While the case has worried foreign investors in China, Dan Harris, an international lawyer and founder of the China Law Blog, says the government's target audience is local.
'My sense all along has been that China made these arrests strictly for domestic consumption. China - Beijing and the [Communist] Party - are trying to show they are in control and trying to gain greater control over ore pricing. China is trying to show its populace that when it comes to corruption, nobody is above the law, not even foreigners,' Harris said in an email.
According to the Chinese financial magazine Caijing, the case was being investigated under an article of China's Criminal Law code that says a person found violating trade secrets causing major losses to another person could receive a prison term of no more than three years and a fine.
If the offence resulted in especially serious consequences, a prison term of three to seven years could be imposed, it said.

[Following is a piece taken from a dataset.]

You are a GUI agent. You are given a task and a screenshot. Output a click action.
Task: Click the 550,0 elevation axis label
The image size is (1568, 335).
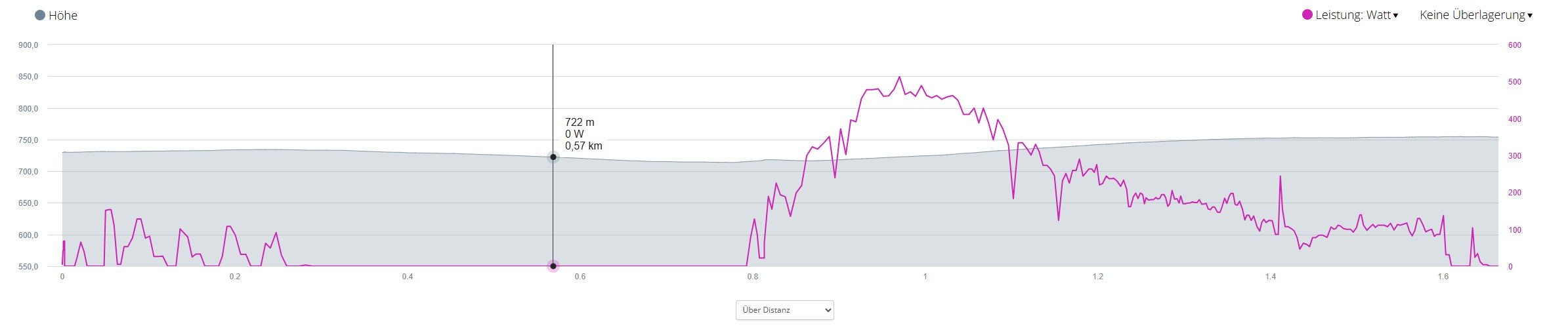[29, 267]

The arrests came days after an editorial by Jiang Ruqin, an employee with Jiangsu province's Administration for the Protection of State Secrets, accused Rio of cheating China out of 102 billion dollars over six years through stealing state secrets and bribing officials to get a higher price for its iron ore.
Jiang later said, however, in interviews with the US-based financial news agencies Bloomberg News and Dow Jones Newswires that he had no details about the case against the four Rio Tinto employees and he was just expressing his opinion.
Speaking publicly for the first time this afternoon, Rio iron ore chief executive Sam Walsh said he did not believe his employees had done anything wrong.
'The charges have been downgraded and I think that reflects what we've been saying all along that we don't, in fact, believe there's any evidence of wrongdoing,' Walsh said.
Australian consular officials visited Chinese-born Hu earlier this week and reported him well.
'We are pleased to hear that Stern appeared well and that he raised no welfare or medical concerns,' Walsh said. Chinese law forbade the consular officials from discussing Hu's case with him.
Meanwhile, Rio has removed several staff from its Shanghai office, and there were concerns about how the arrests might affect its multi-billion-dollar sales to China.